- Opening Delimiter -

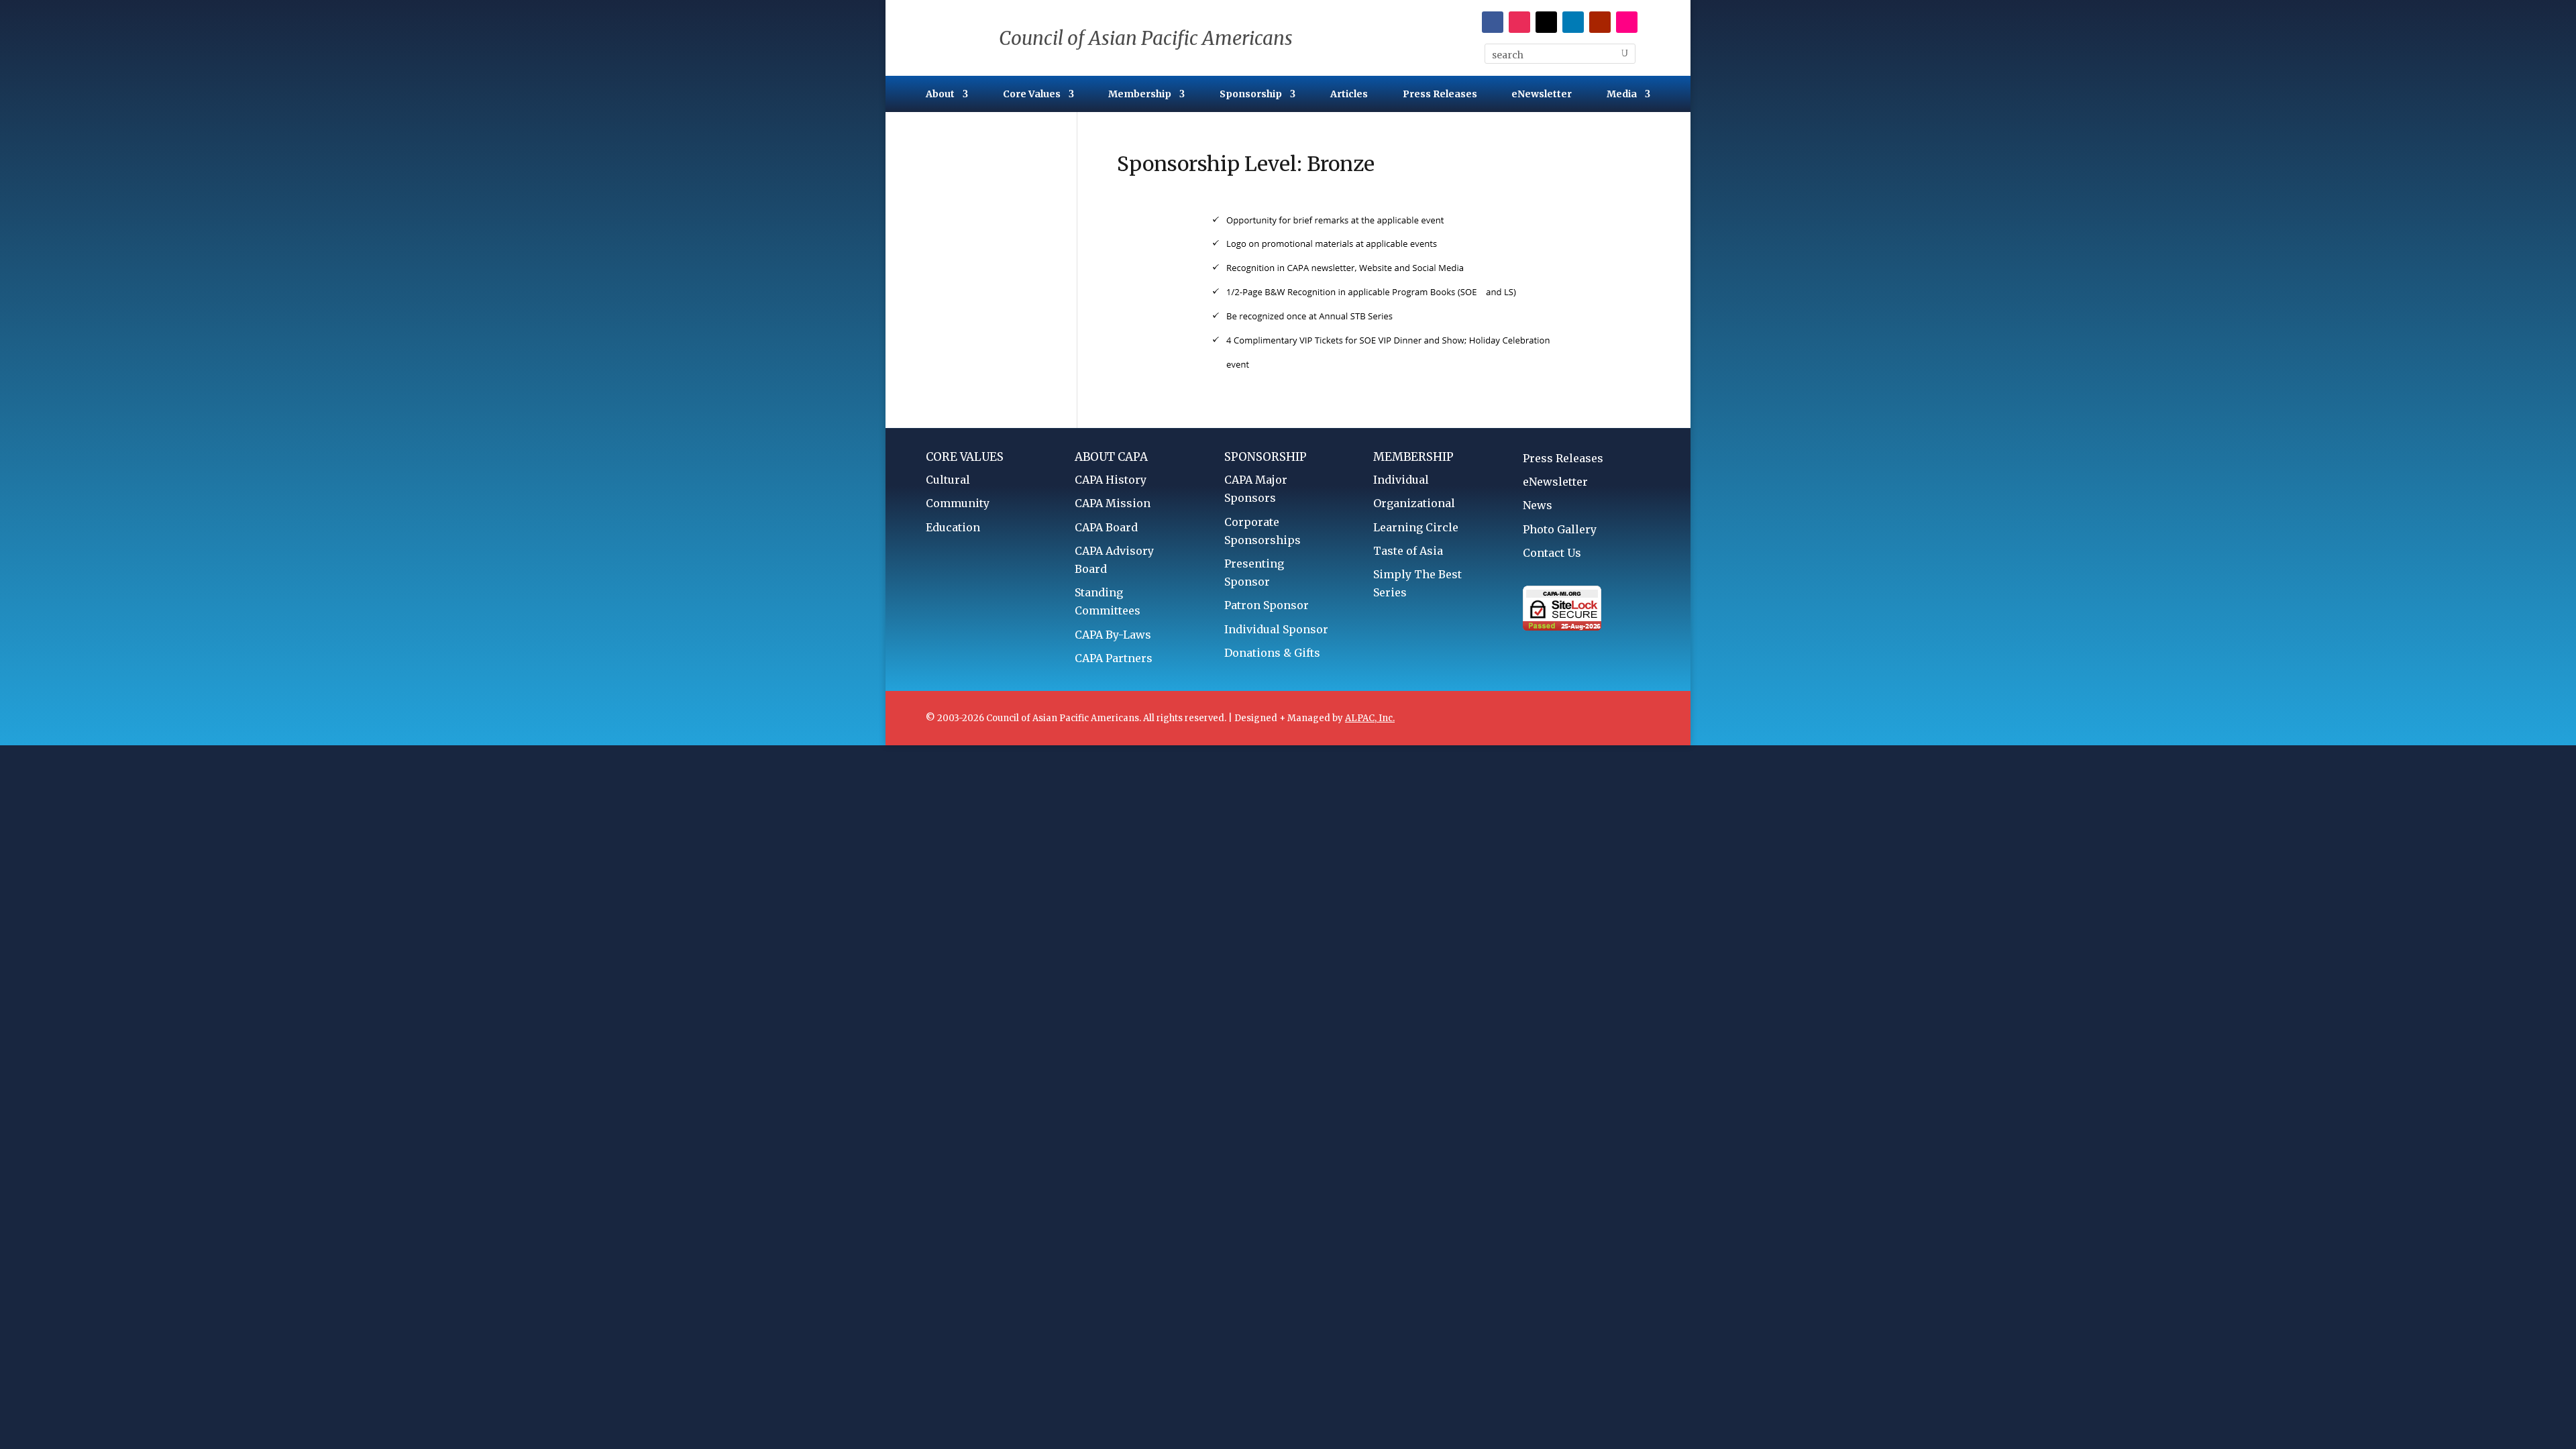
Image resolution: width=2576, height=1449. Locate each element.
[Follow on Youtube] (1600, 22)
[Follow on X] (1546, 22)
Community (957, 503)
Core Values (1032, 94)
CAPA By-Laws (1113, 634)
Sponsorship (1251, 94)
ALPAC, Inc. (1370, 718)
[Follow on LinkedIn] (1573, 22)
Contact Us (1552, 552)
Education (953, 527)
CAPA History (1110, 479)
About (940, 94)
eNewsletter (1541, 94)
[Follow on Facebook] (1492, 22)
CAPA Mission (1112, 503)
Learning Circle (1415, 527)
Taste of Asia (1408, 550)
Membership (1139, 94)
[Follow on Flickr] (1627, 22)
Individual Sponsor (1276, 629)
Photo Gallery (1560, 529)
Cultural (948, 479)
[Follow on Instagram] (1519, 22)
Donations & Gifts (1272, 652)
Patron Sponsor (1266, 605)
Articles (1349, 94)
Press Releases (1440, 94)
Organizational (1414, 503)
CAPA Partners (1113, 658)
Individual (1401, 479)
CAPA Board (1106, 527)
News (1537, 505)
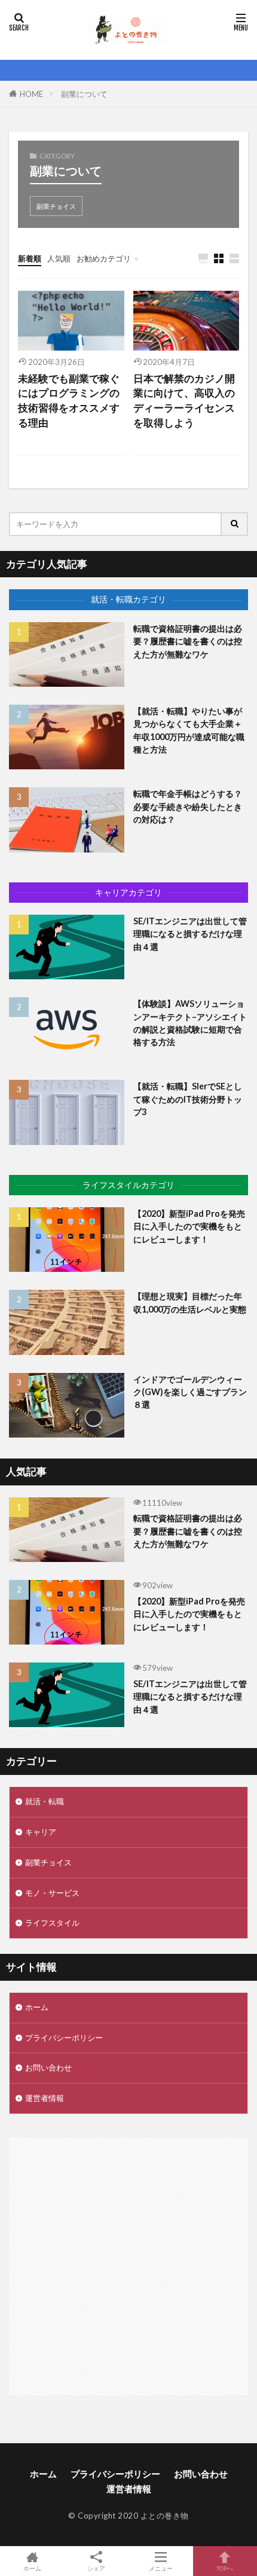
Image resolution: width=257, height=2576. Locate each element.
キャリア (40, 1832)
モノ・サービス (52, 1893)
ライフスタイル (52, 1923)
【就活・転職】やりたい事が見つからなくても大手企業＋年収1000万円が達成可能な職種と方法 (188, 730)
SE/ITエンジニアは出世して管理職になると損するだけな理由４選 (190, 934)
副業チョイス (56, 206)
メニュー (161, 2568)
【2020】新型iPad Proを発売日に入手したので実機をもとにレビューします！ (189, 1226)
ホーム (36, 2007)
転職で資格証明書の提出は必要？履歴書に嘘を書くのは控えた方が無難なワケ (187, 641)
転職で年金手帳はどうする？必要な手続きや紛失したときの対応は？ (187, 806)
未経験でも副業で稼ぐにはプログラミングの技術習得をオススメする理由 (69, 401)
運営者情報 (44, 2098)
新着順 (29, 258)
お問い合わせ (48, 2067)
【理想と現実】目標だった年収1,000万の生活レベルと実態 (189, 1302)
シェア (96, 2568)
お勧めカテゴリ (104, 258)
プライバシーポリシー (64, 2037)
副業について (84, 94)
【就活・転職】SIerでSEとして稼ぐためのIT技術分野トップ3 (187, 1099)
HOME (31, 94)
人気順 (59, 258)
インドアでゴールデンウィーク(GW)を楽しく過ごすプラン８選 (190, 1392)
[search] (235, 524)
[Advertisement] (128, 2266)
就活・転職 (44, 1801)
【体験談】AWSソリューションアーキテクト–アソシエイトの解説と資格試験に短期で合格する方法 (190, 1022)
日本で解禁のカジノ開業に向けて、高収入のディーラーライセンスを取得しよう (184, 401)
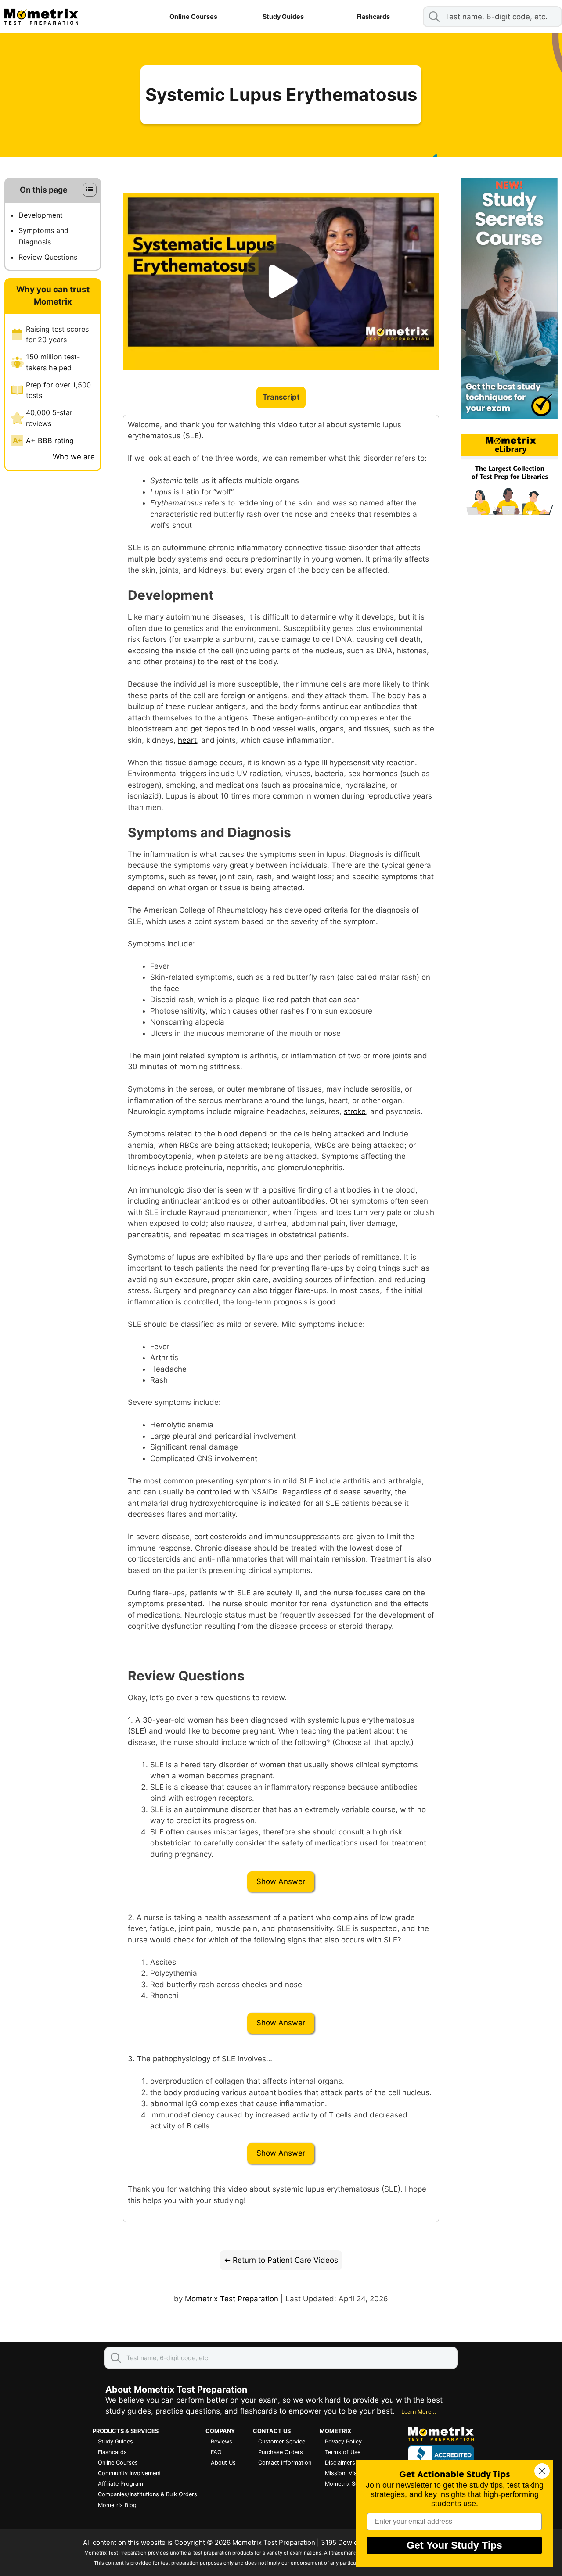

- Closing Delimiter -

__TASK DETAILS__:
Before you return the listing exactly, strip out its pictures.

__SOLUTION FOR THIS PROBLEM__:
Image resolution: width=2576, height=1449. Locate each element.
[Follow on Youtube] (1600, 22)
[Follow on X] (1546, 22)
Community (957, 503)
Core Values (1032, 94)
CAPA By-Laws (1113, 634)
Sponsorship (1251, 94)
ALPAC, Inc. (1370, 718)
[Follow on LinkedIn] (1573, 22)
Contact Us (1552, 552)
Education (953, 527)
CAPA History (1110, 479)
About (940, 94)
eNewsletter (1541, 94)
[Follow on Facebook] (1492, 22)
CAPA Mission (1112, 503)
Learning Circle (1415, 527)
Taste of Asia (1408, 550)
Membership (1139, 94)
[Follow on Flickr] (1627, 22)
Individual Sponsor (1276, 629)
Photo Gallery (1560, 529)
Cultural (948, 479)
[Follow on Instagram] (1519, 22)
Donations & Gifts (1272, 652)
Patron Sponsor (1266, 605)
Articles (1349, 94)
Press Releases (1440, 94)
Organizational (1414, 503)
CAPA Partners (1113, 658)
Individual (1401, 479)
CAPA Board (1106, 527)
News (1537, 505)
Image resolution: width=257, height=2576. Locate each element.
キャリア (40, 1832)
モノ・サービス (52, 1893)
ライフスタイル (52, 1923)
【就活・転職】やりたい事が見つからなくても大手企業＋年収1000万円が達成可能な職種と方法 (188, 730)
SE/ITエンジニアは出世して管理職になると損するだけな理由４選 (190, 934)
副業チョイス (56, 206)
メニュー (161, 2568)
【2020】新型iPad Proを発売日に入手したので実機をもとにレビューします！ (189, 1226)
ホーム (36, 2007)
転職で資格証明書の提出は必要？履歴書に嘘を書くのは控えた方が無難なワケ (187, 641)
転職で年金手帳はどうする？必要な手続きや紛失したときの対応は？ (187, 806)
未経験でも副業で稼ぐにはプログラミングの技術習得をオススメする理由 (69, 401)
運営者情報 (44, 2098)
新着順 (29, 258)
お問い合わせ (48, 2067)
【理想と現実】目標だった年収1,000万の生活レベルと実態 (189, 1302)
シェア (96, 2568)
お勧めカテゴリ (104, 258)
プライバシーポリシー (64, 2037)
副業について (84, 94)
【就活・転職】SIerでSEとして稼ぐためのIT技術分野トップ3 (187, 1099)
HOME (31, 94)
人気順 (59, 258)
インドアでゴールデンウィーク(GW)を楽しく過ごすプラン８選 (190, 1392)
[search] (235, 524)
[Advertisement] (128, 2266)
就活・転職 (44, 1801)
【体験談】AWSソリューションアーキテクト–アソシエイトの解説と資格試験に短期で合格する方法 (190, 1022)
日本で解禁のカジノ開業に向けて、高収入のディーラーライセンスを取得しよう (184, 401)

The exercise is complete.